▸ **PROBLEM TO SOLVE**
Gather every line from the items below that contains the word "computer".

▸ **DATA SHOWN**
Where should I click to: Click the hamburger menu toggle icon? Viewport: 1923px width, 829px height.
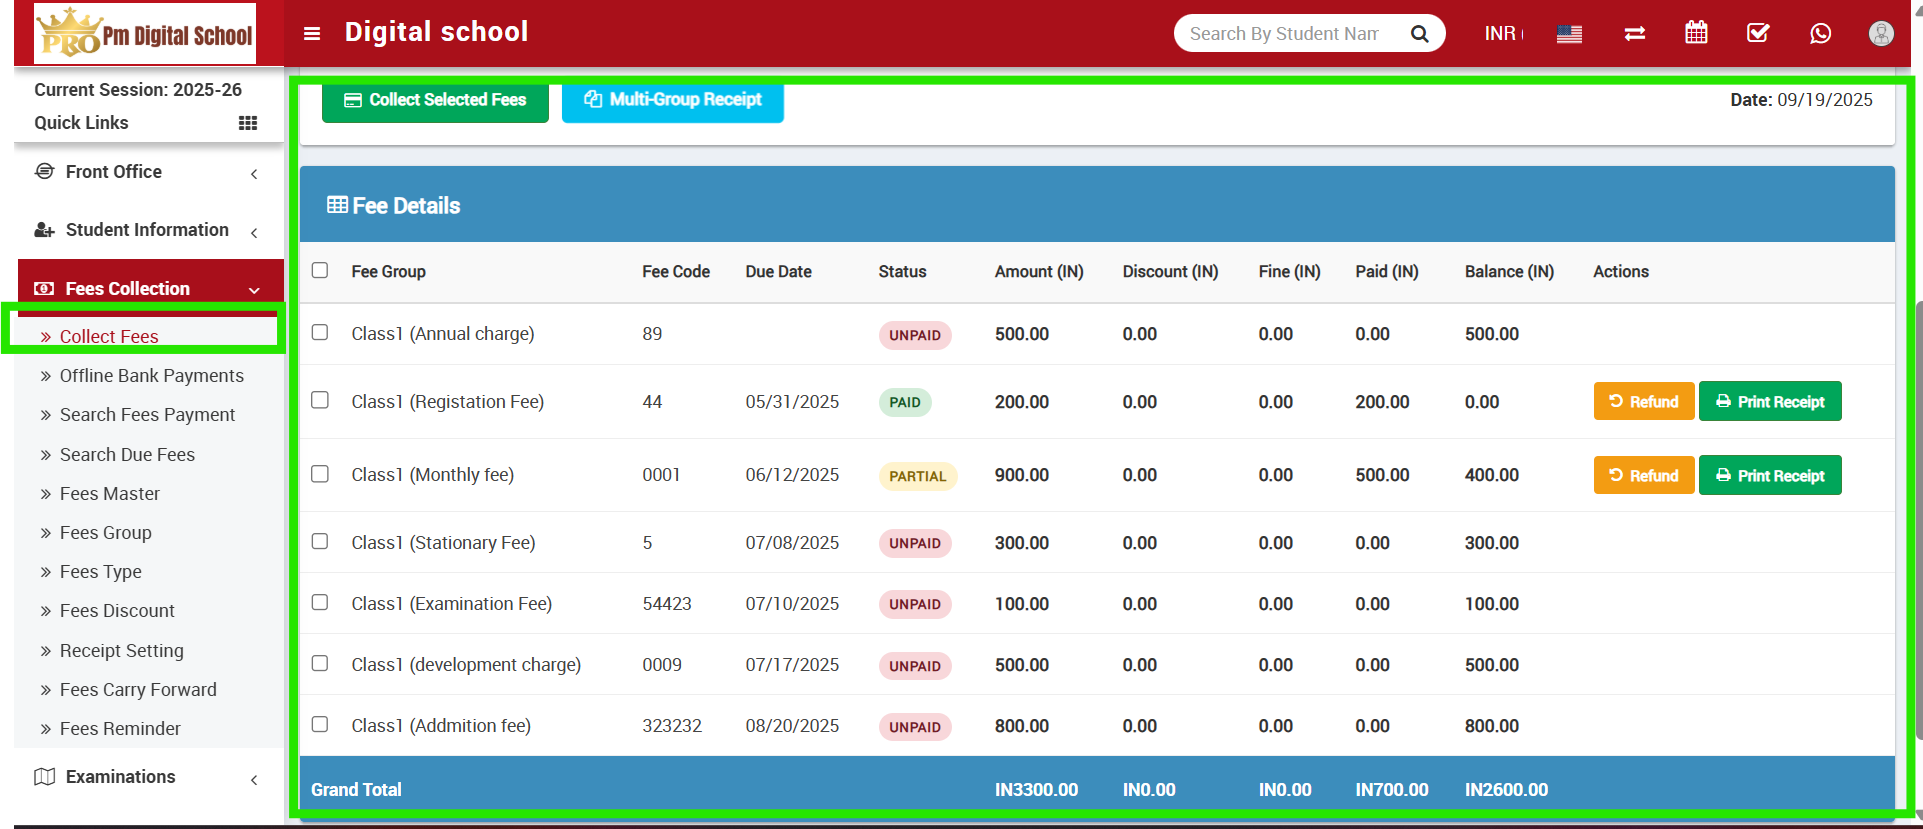312,33
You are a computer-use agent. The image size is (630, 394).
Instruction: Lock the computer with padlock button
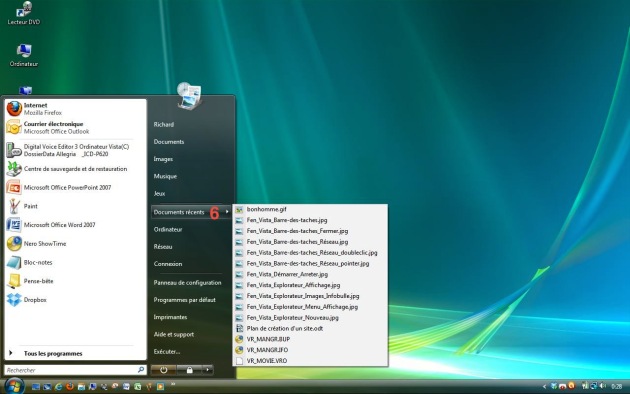pyautogui.click(x=189, y=370)
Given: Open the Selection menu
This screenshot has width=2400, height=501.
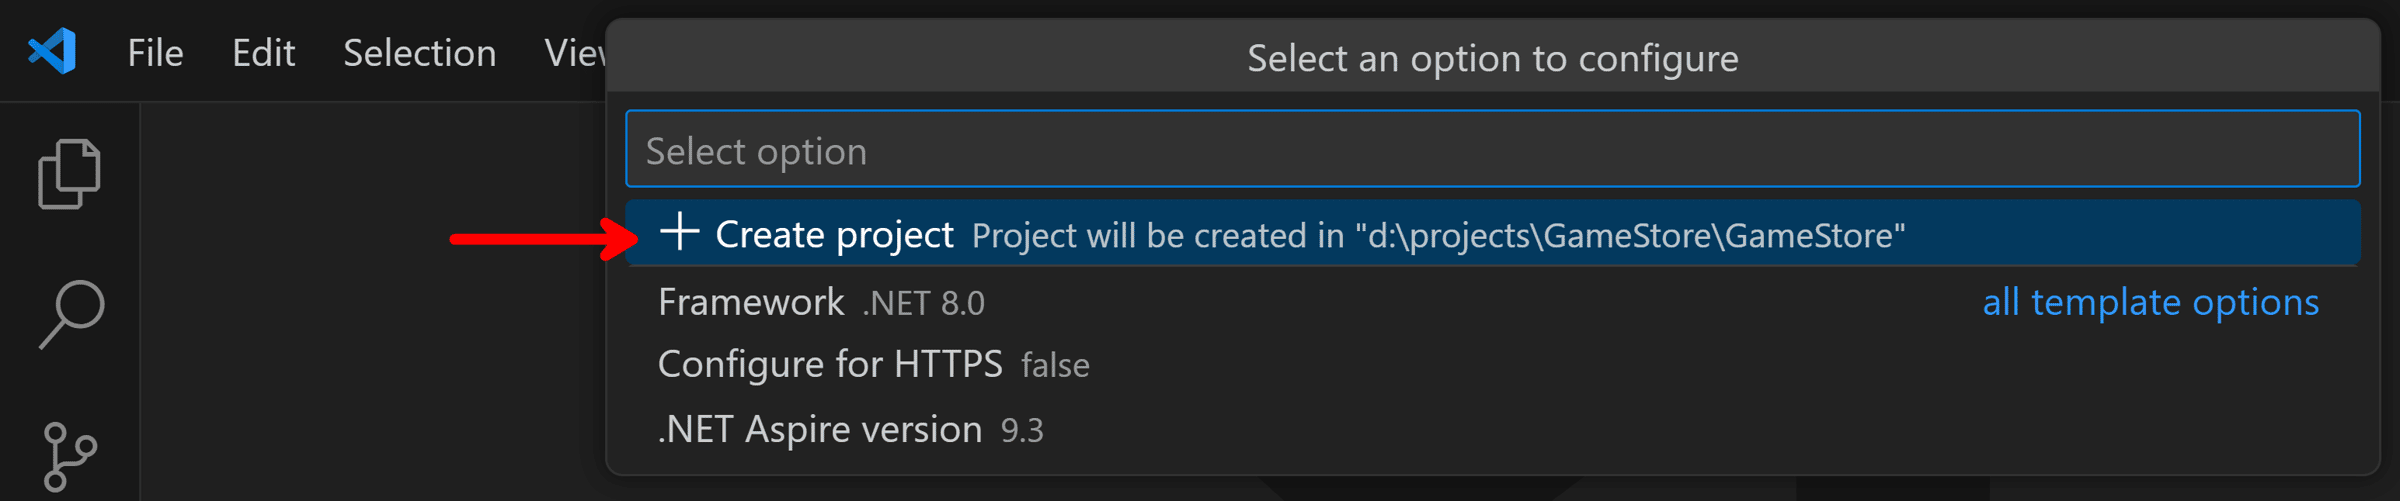Looking at the screenshot, I should 419,52.
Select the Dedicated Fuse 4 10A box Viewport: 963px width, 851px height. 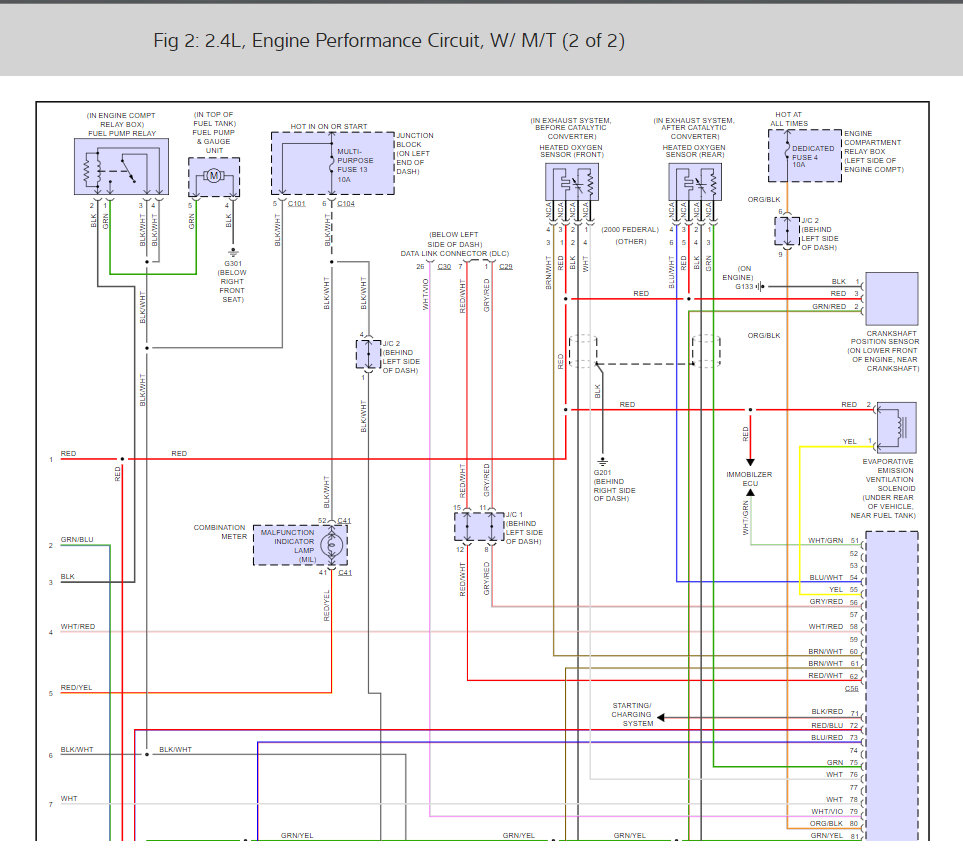coord(805,155)
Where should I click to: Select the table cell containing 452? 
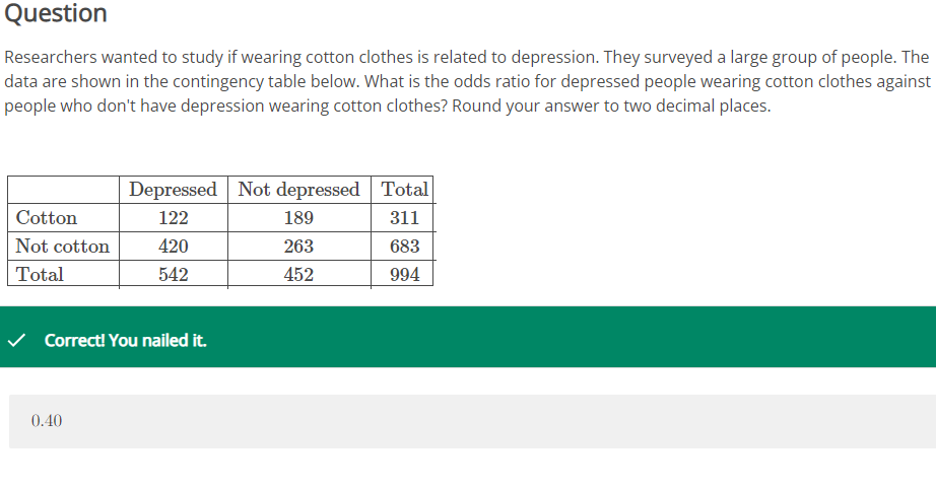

▸ **SOLUTION TO THIS PROBLEM**
You are a computer-use agent. The image size is (630, 394).
Instruction: Lock the computer with padlock button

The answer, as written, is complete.